Inhibition of the production of rat cytokine-induced neutrophil chemoattractant (CINC)-1, a member of the interleukin-8 family, by adenovirus-mediated overexpression of I kappa B alpha

Cytokine-induced neutrophil chemoattractant (CINC)-1, a counterpart of the human growth-regulated gene product (GRO) of the interleukin-8 family, has been suggested to play critical roles as a mediator of inflammatory reactions with neutrophil infiltration in rats, NF-kappa B has been speculated to be involved in the production of CINC-1, since the NF-kappa B-binding domain is important for the CINC-1 promoter activity in several of our reporter assays, In the present study, we examined the effects of an overexpression of I kappa B alpha, a specific natural inhibitor of NF-kappa B, on CINC-1 production.
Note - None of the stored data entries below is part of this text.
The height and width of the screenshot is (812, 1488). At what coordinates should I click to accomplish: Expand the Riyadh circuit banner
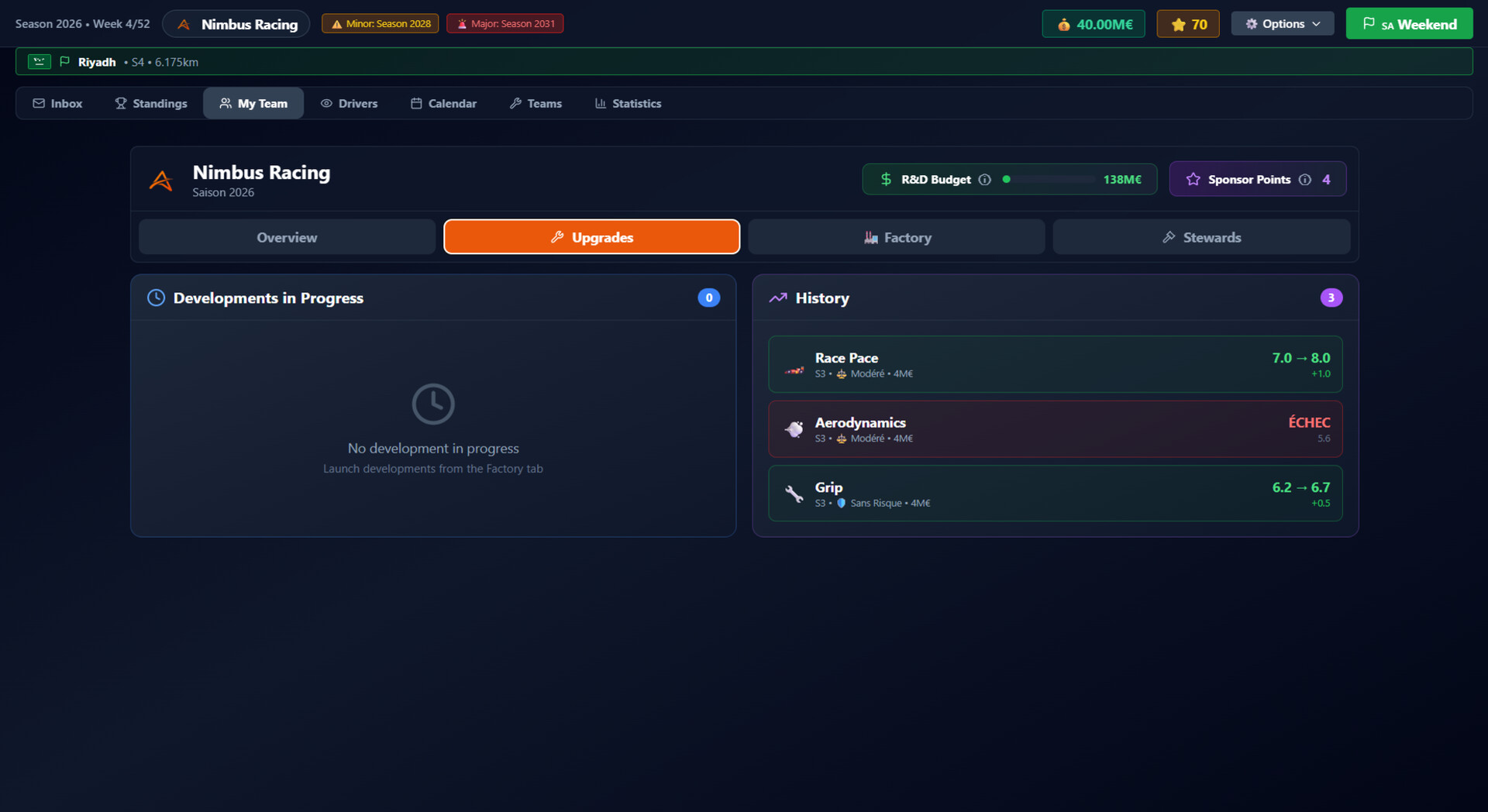pos(744,61)
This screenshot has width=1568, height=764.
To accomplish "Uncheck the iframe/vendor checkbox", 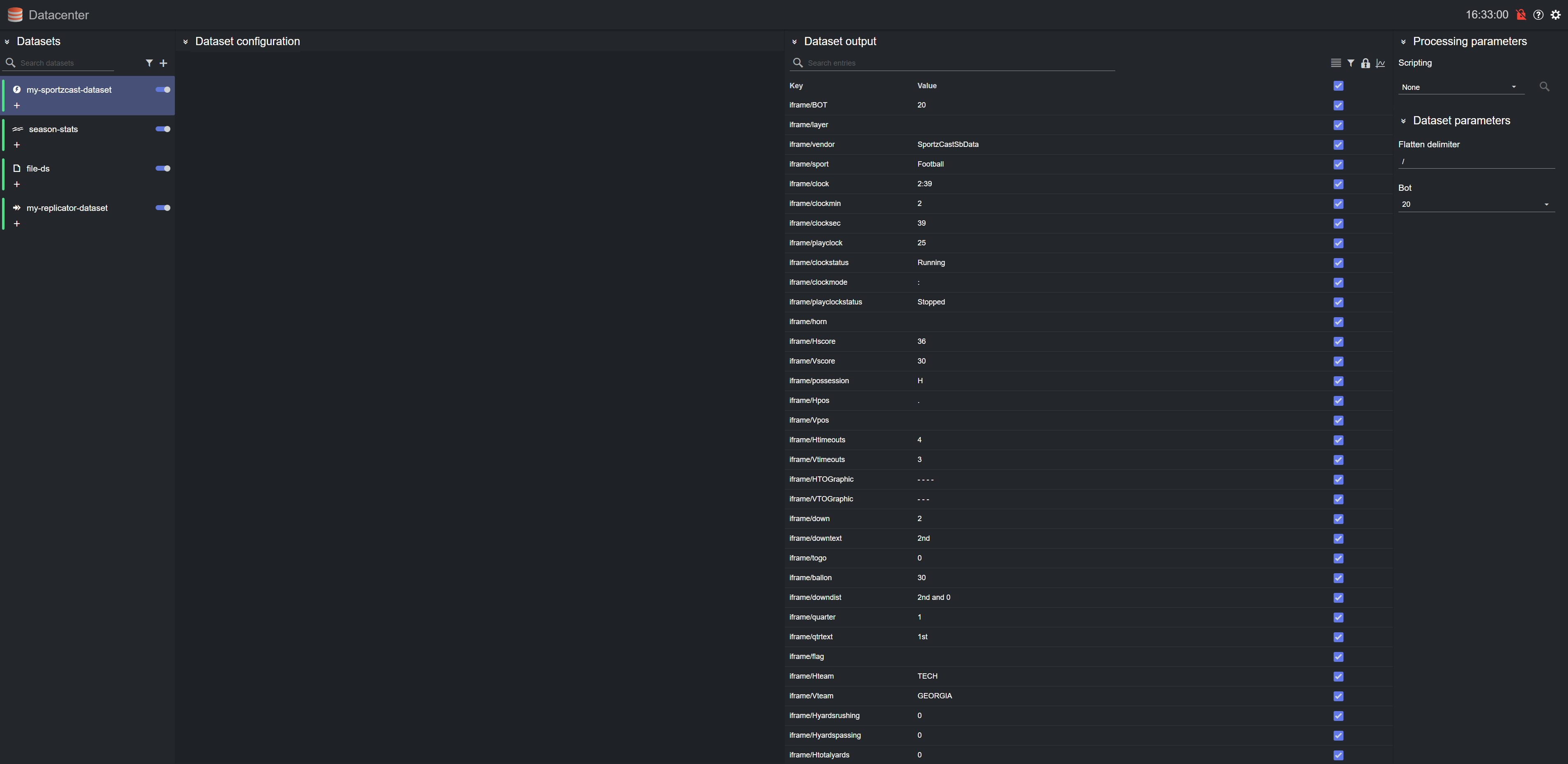I will [1338, 145].
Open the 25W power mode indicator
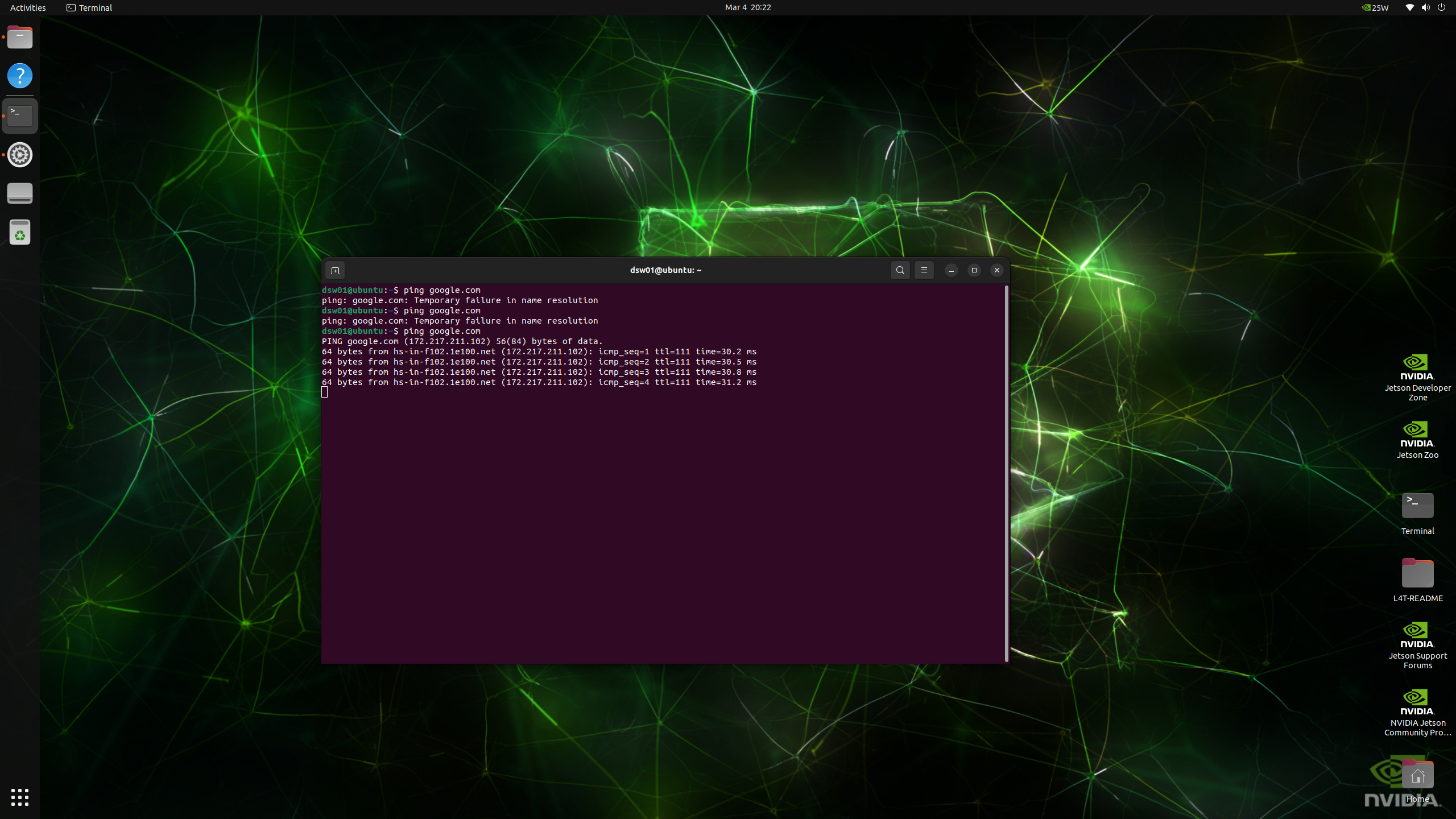The image size is (1456, 819). [x=1374, y=7]
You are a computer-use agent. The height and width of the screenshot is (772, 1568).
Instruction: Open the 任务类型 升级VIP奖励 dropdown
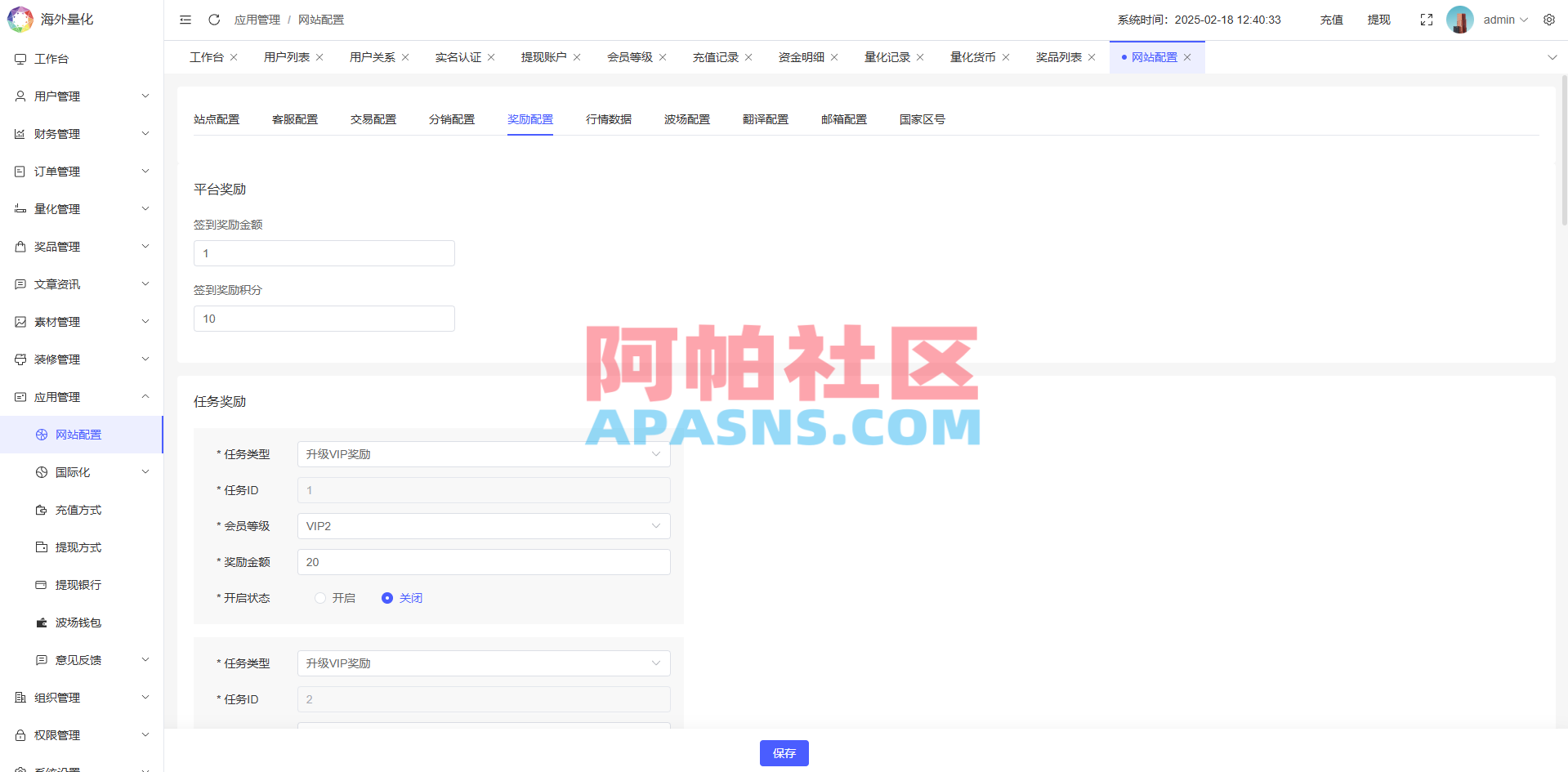(483, 453)
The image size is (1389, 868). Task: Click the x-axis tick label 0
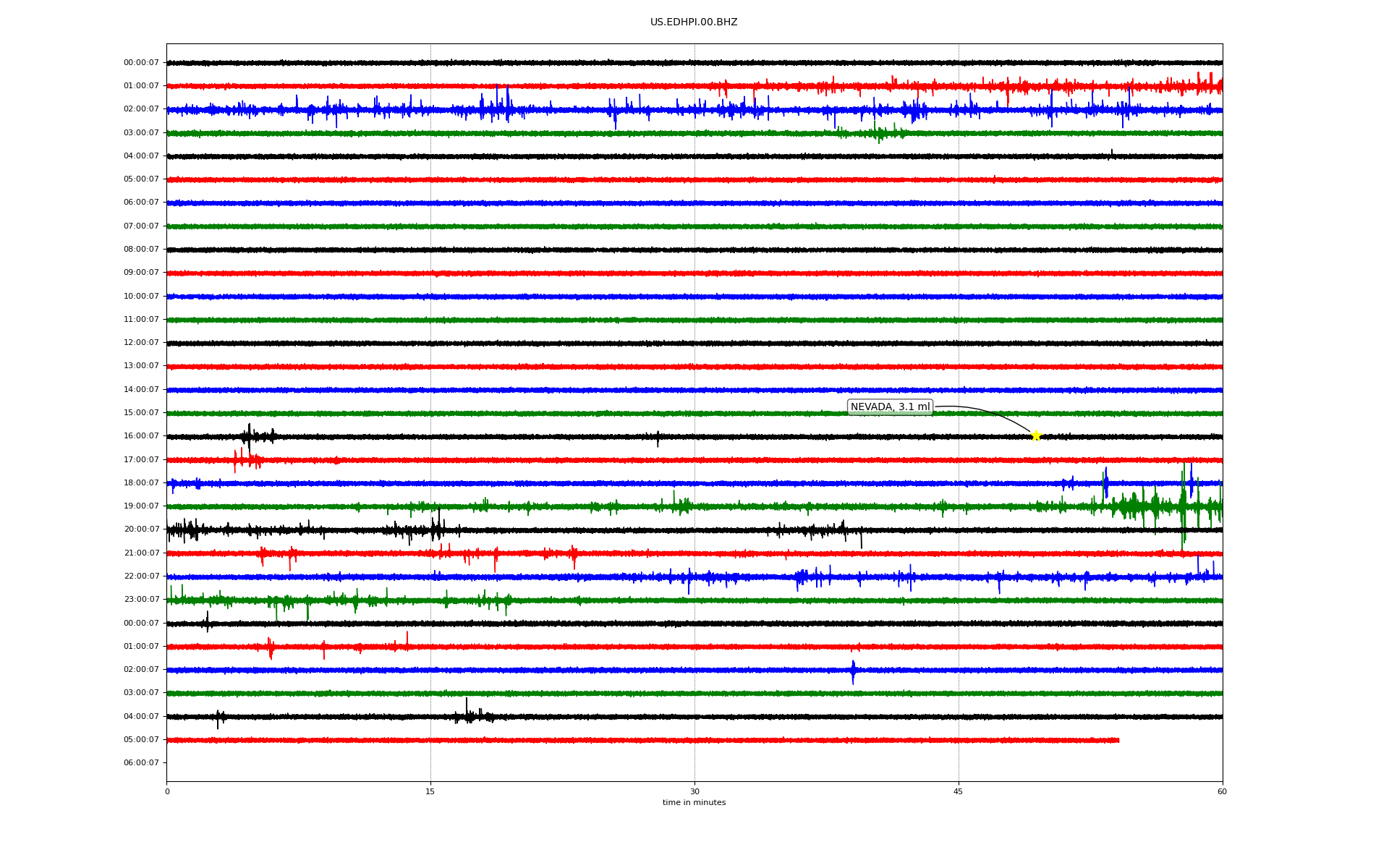[167, 791]
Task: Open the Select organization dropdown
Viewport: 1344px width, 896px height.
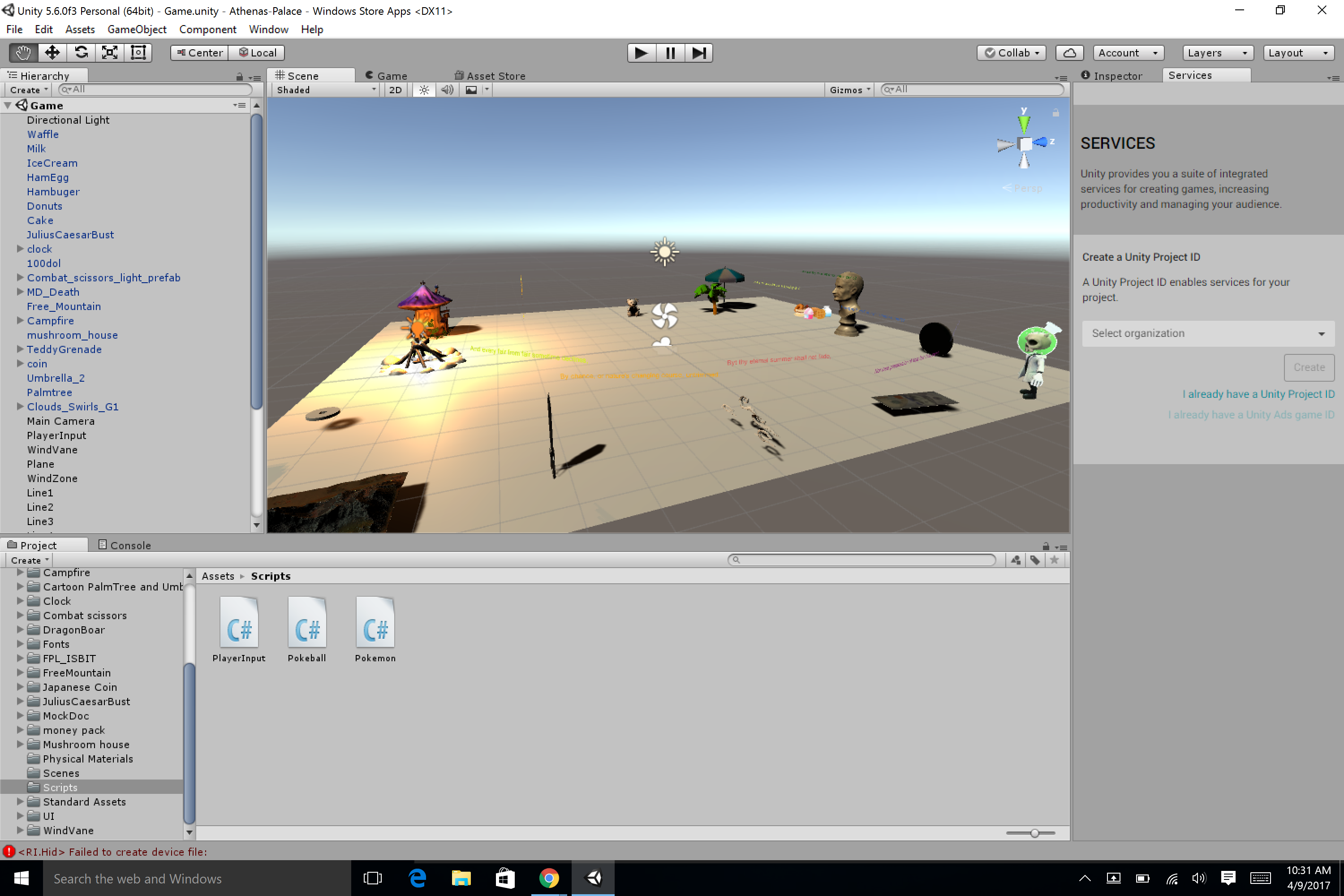Action: pos(1208,333)
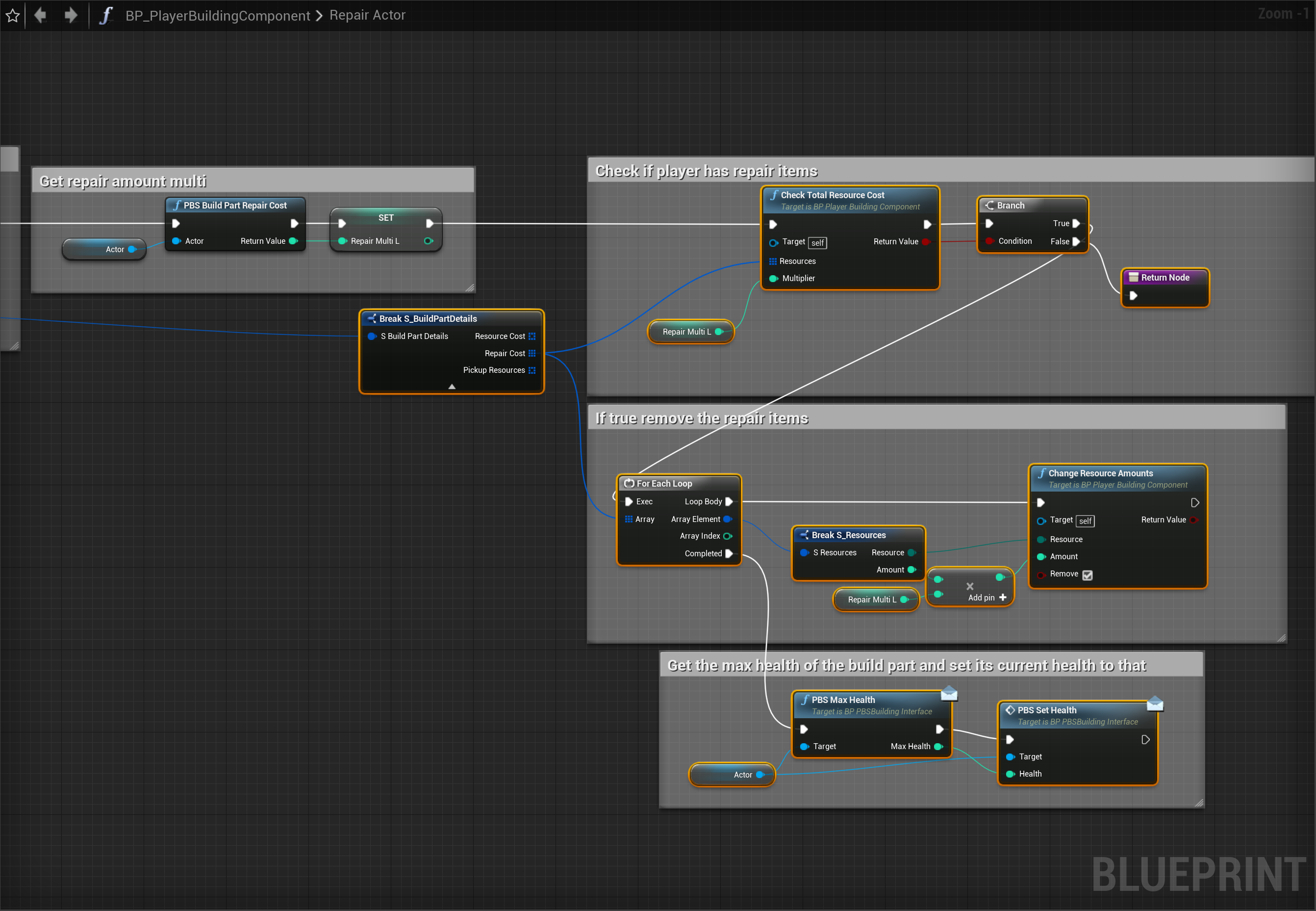Click Add pin plus on multiply node
Viewport: 1316px width, 911px height.
(1002, 598)
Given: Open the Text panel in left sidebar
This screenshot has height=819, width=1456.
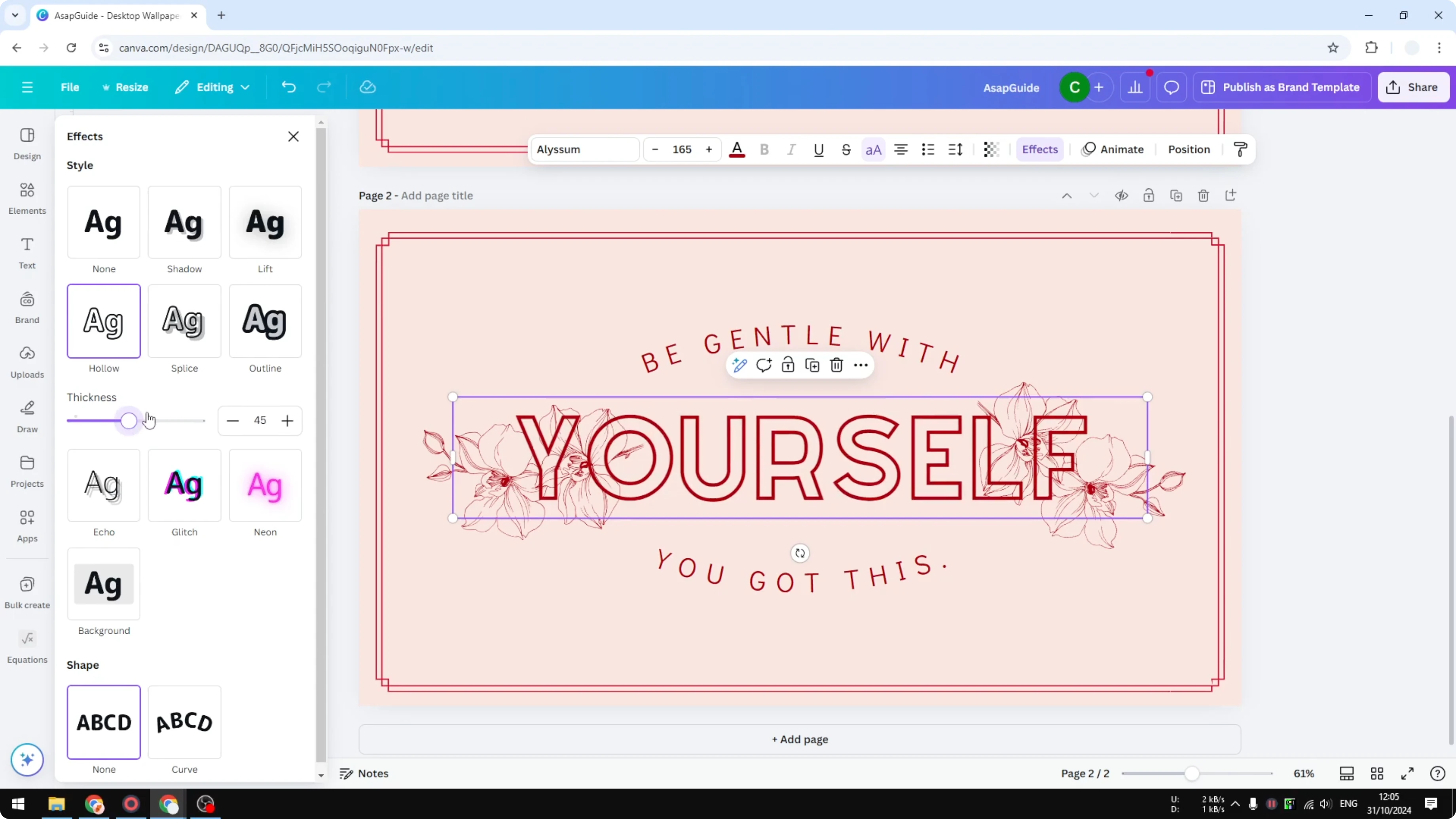Looking at the screenshot, I should 27,253.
For this purpose, we constructed two recombinant adenoviruses, AxCAI kappa B alpha and AxCAmutantI kappa B alpha, which express respectively wild I kappa B alpha and a mutated nondegradable I kappa B alpha in which serine residues 32 and 36 are replaced by alanine residues. Transfecting wild and mutant I kappa B alpha by these adenovirus vectors inhibited NF-kappa B activation and CINC-1 production, which were both caused by IL-1 beta stimulation in the normal rat kidney epithelial cell line NRK52E, We also showed that the nondegradable mutant I kappa B alpha was approximately 30 times more potent than the wild type in inhibiting CINC-1 production. These findings demonstrate that CINC-1 production with NF-kappa B activation is primarily regulated by nonphosphorylated I kappa B alpha in the cytoplasm.